消化管における新たなコレステロール吸収経路

 高コレステロール血症は、血中コレステロール濃度が高くなる疾患であり、動脈硬化などを引き起こす危険な疾患です。通常、血中コレステロール濃度は厳密に保たれており、特に消化管からのコレステロール吸収は、全身のコレステロール恒常性を維持するために重要な働きを担っています。

コレステロールが腸細胞に取り込まれる経路として、従来考えられていた経路は以下の通りでした。 ① コレステロールが細胞膜に発現するNPC1L1によって取り込まれる ② コレステロールはエンドソームにより小胞体へ輸送 ③ 小胞体でエステル化され、脂肪酸とともにカイロミクロンとなりリンパ管へ

 筆者らは、細胞膜結合ドメインと小胞体膜貫通ドメインを併せ持つAsterタンパク質を欠損させたAster-KOマウスでは、コレステロール吸収障害が引き起こされる現象を見出しました。

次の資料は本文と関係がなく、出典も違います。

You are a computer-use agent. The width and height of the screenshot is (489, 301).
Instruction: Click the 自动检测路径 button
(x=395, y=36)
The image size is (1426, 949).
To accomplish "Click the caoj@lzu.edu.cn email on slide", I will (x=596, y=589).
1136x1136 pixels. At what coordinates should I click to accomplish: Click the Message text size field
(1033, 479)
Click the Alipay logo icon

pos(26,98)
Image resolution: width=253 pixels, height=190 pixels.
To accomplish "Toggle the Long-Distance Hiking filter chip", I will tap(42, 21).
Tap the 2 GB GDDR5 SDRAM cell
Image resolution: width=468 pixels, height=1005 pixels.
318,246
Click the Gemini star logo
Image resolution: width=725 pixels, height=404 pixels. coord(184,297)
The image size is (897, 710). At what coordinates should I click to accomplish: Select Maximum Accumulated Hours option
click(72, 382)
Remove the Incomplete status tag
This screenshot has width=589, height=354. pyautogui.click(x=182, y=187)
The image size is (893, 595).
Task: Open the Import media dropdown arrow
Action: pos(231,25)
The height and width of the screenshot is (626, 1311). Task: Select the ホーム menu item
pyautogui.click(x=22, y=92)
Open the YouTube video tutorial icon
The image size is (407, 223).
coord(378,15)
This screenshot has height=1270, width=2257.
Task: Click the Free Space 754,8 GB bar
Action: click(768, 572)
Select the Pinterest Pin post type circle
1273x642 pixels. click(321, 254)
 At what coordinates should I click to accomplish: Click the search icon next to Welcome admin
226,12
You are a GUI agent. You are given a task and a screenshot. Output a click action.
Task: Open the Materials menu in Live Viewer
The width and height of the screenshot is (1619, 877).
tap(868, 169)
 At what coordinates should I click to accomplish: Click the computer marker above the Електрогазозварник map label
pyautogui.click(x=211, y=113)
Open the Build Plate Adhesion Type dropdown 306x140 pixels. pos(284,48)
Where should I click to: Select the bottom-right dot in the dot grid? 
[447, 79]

さらに、Aster-KOマウスでは肝臓や血中のコレステロール濃度も低い値で保たれていることが分かりました。

 高コレステロール食をマウスに与えると、コレステロール取り込みが増大し、肥満症状を呈します。しかし、Aster-KOマウスでは肥満症状が抑制され、高コレステロール血症になる可能性が抑制されました。

 さらに、筆者らが開発したAsterタンパク質阻害剤Al-3dを投与したマウスでも、Aster-KOマウスと同様に、肥満症状が緩和されました。最後に、NPC1L1-KOマウスにAl-3dを投与し、コレステロールを投与するとカイロミクロンが減少したことから、Asterタンパク質がコレステロール取り込みを調整するメカニズムにNPC1L1は関与しない、非小胞輸送経路をたどる可能性が示唆されました。

 以上の結果から、消化管内のコレステロール吸収経路にNPC1L1を介する小胞輸送経路だけでなく、Asterタンパク質を介する非小胞輸送経路が存在することが分かりました。Asterタンパク質は薬理的に制御が可能であり、今後高コレステロール血症の新規治療標的として注目されています。

紹介論文: Ferrari et al. Aster-dependent nonvesicular transport facilitates dietary cholesterol uptake Science, 2023.